Pawłowski Tomasz, Baranowski Piotr, Małyszczak Krzysztof, Kiejna Andrzej
Kliniki Psychiatrii AM we Wrocławiu.
Psychiatr Pol. 2004 Jul-Aug;38(4):685-95.
The aim of this study was to analyse the treatment methods at the different stages of the pathway to psychiatric care.
In a period of two months all patients age 15 and over who applied to the Psychiatric Service in the Zabkowice catchment area and Psie-Pole catchment area were assessed by psychiatrists for their eligibility to enter the study. Those who had fulfilled the entry criteria were interviewed using a Polish version of WHO's encounter form (EF) by the mental health professionals during their initial interview.
A total of 228 patients (105 men and 123 women) were seen. Encounter forms were completed on 200 people. 28 patients refused to answer some of the questions. There were significant differences in treatments offered to patients by hospital doctors and medical specialists, general practitioners (GP's) and psychiatrists. Our data show that sedative/hypnotics are the main psychotropic drugs prescribed by GP's. The small percentage of antidepressant (10% of all psychotropic drugs) used by GP's and medical specialists was noteworthy.
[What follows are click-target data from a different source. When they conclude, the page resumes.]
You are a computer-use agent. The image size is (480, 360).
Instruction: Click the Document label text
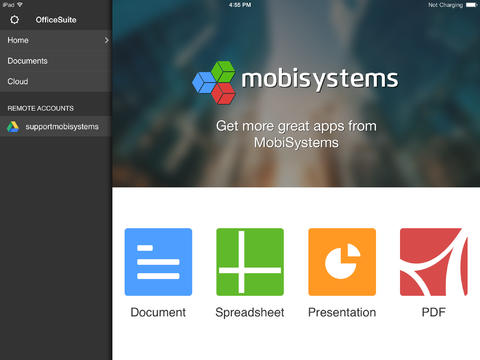coord(158,312)

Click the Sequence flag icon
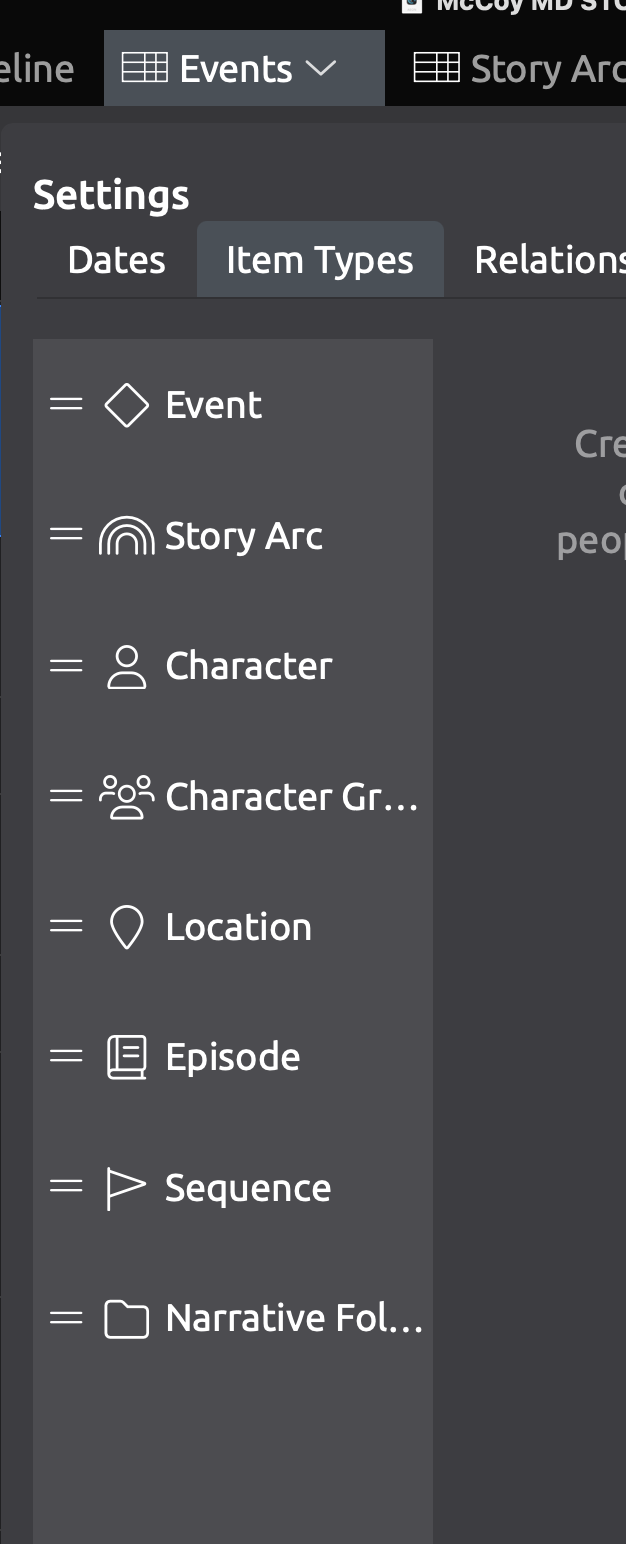click(x=126, y=1188)
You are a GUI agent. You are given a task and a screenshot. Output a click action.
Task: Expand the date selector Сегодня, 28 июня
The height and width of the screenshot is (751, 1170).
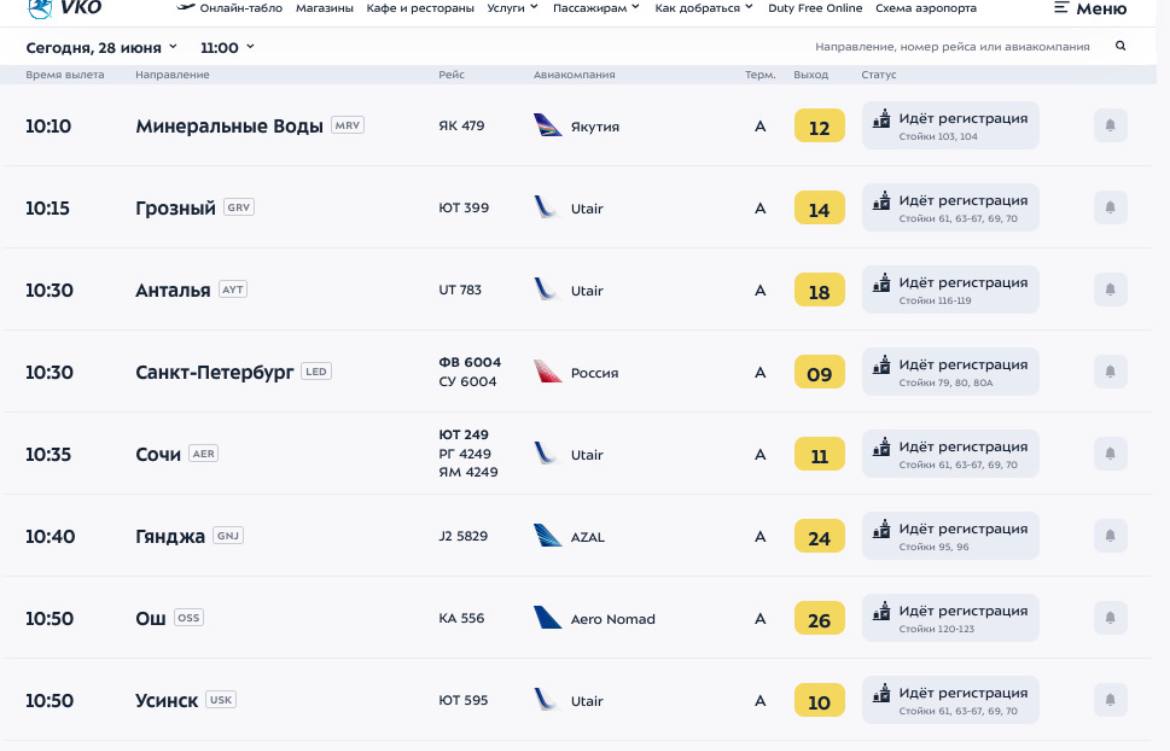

They didn't decide to prescribe neuroleptics to their patients.
The study revealed that GP's, hospital doctor & medical specialists prescribed antidepressant and neuroleptics far too rarely and GP's far too often prescribed sedative/hypnotics. This can indicate that they have difficulties in diagnosing of mental disorders as well as poor knowledge concerning indications relating the use of psychotropic drugs.
本研究旨在分析精神科护理流程不同阶段的治疗方法。
在两个月的时间里,精神病医生对所有年龄在15岁及以上、申请扎布科维采集水区和Psie-Pole集水区精神科服务的患者进行资格评估,以确定其是否适合进入研究。符合入选标准的患者在初次面谈时由心理健康专业人员使用波兰语版的世界卫生组织会诊表(EF)进行访谈。
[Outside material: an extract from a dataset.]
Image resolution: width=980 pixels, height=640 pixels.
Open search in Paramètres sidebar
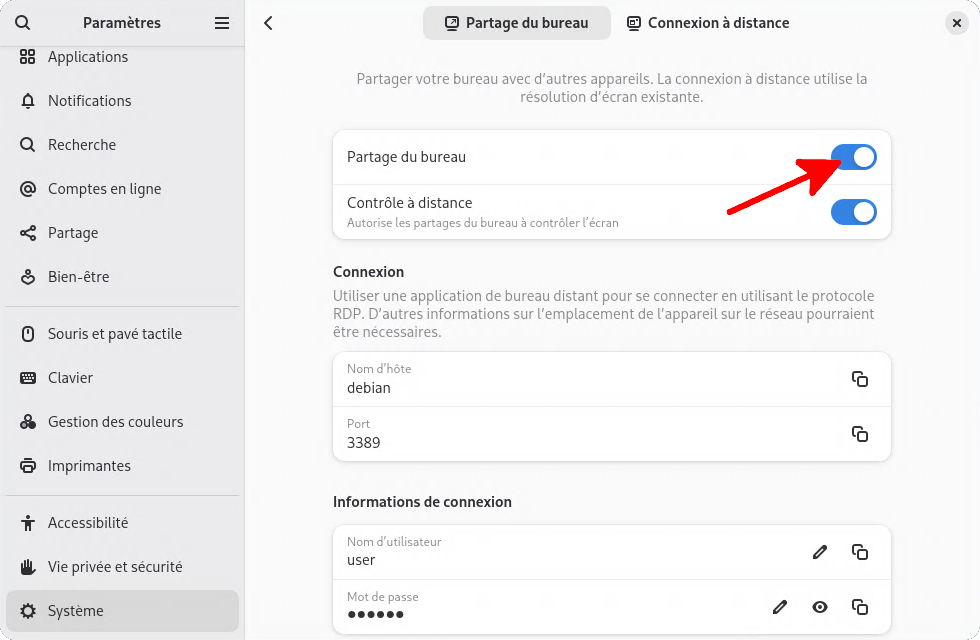click(x=24, y=23)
共接待了228名患者(105名男性和123名女性)。为200人填写了会诊表。28名患者拒绝回答部分问题。医院医生、医学专家、全科医生(GP)和精神科医生为患者提供的治疗存在显著差异。我们的数据显示,镇静/催眠药是全科医生开出的主要精神药物。全科医生和医学专家使用的抗抑郁药比例较小(占所有精神药物的10%),这一点值得注意。他们没有决定给患者开抗精神病药。
研究表明,全科医生、医院医生和医学专家开出抗抑郁药和抗精神病药的频率过低,而全科医生开出镇静/催眠药的频率过高。这可能表明他们在精神障碍诊断方面存在困难,并且对精神药物使用指征的了解不足。